___ DATA ENTRIES ___

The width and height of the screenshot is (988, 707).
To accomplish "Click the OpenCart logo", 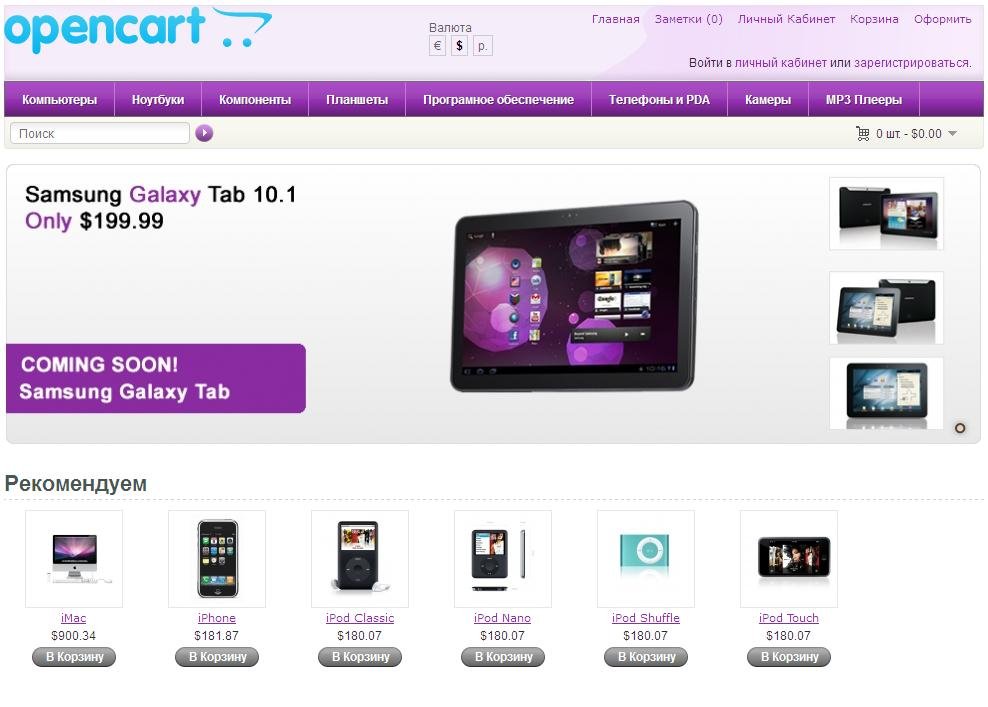I will (x=138, y=30).
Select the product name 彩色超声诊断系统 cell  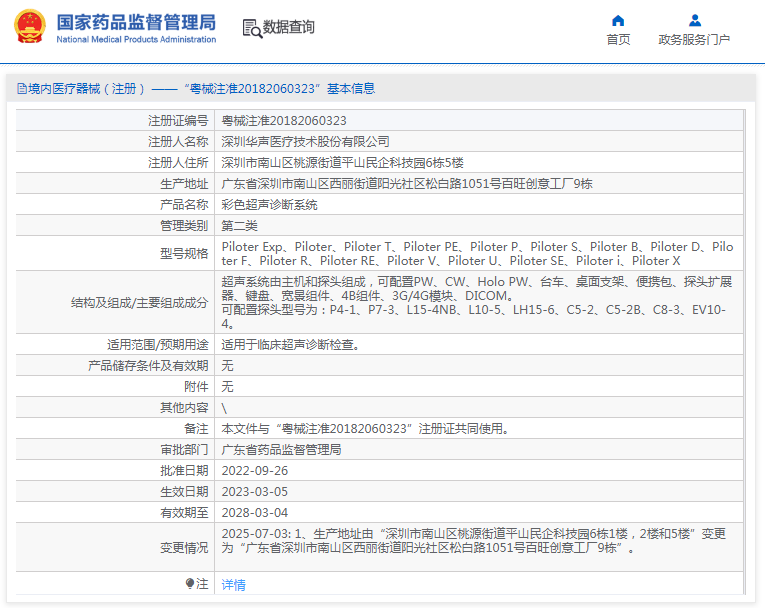tap(269, 204)
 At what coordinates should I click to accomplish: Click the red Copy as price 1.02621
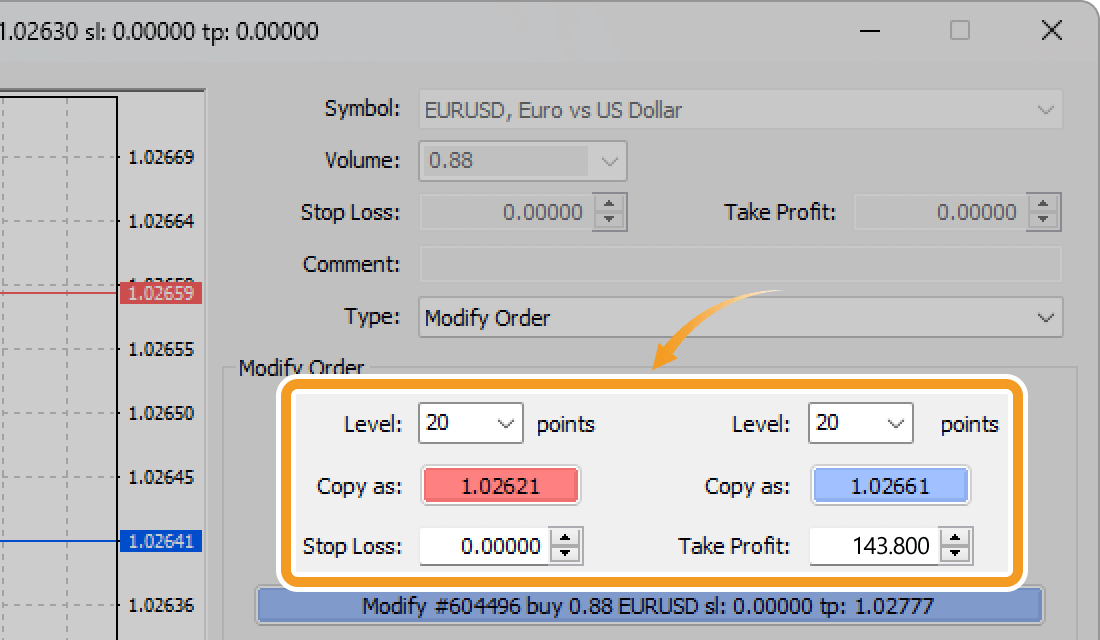(500, 485)
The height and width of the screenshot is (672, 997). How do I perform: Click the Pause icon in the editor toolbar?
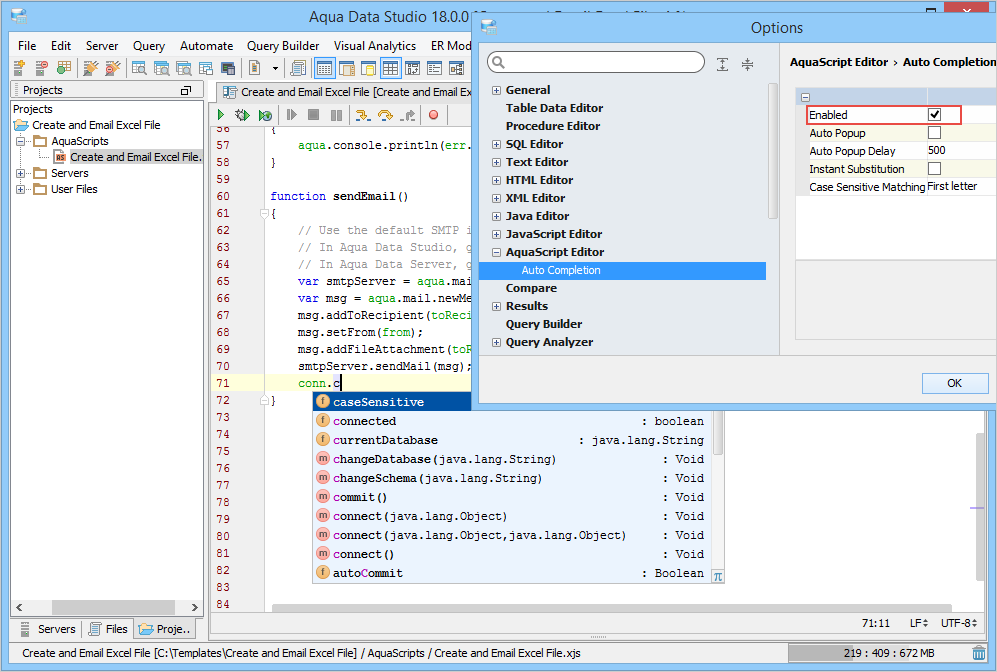click(x=336, y=115)
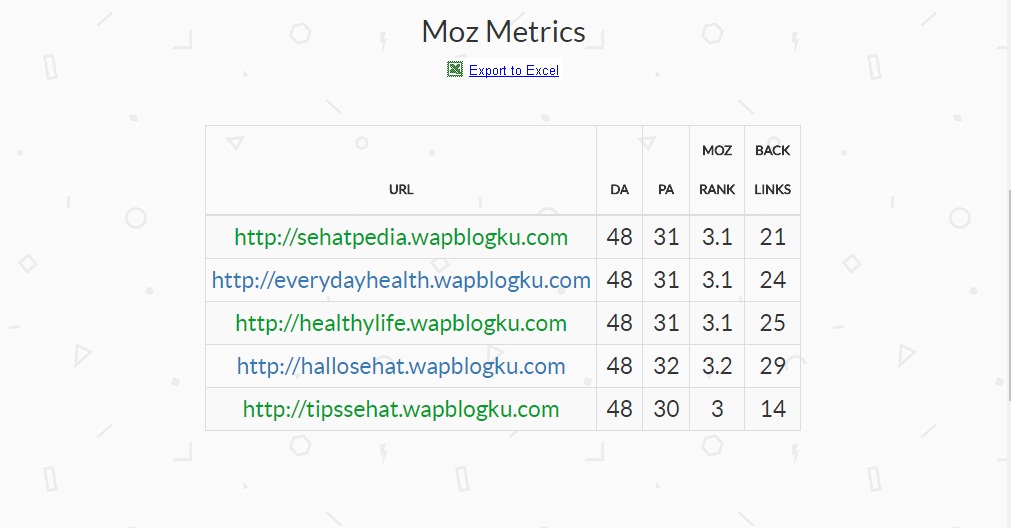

___

- **TASK**
Starting at the line that contains "The height and" and ending at the close of the data, convert those lines into a numbered list. Skip blank lines and leave the pictures out.

- **THE SOLUTION**
1. The height and width of the screenshot is (672, 997). How do I perform: Click the Pause icon in the editor toolbar?
2. click(x=336, y=115)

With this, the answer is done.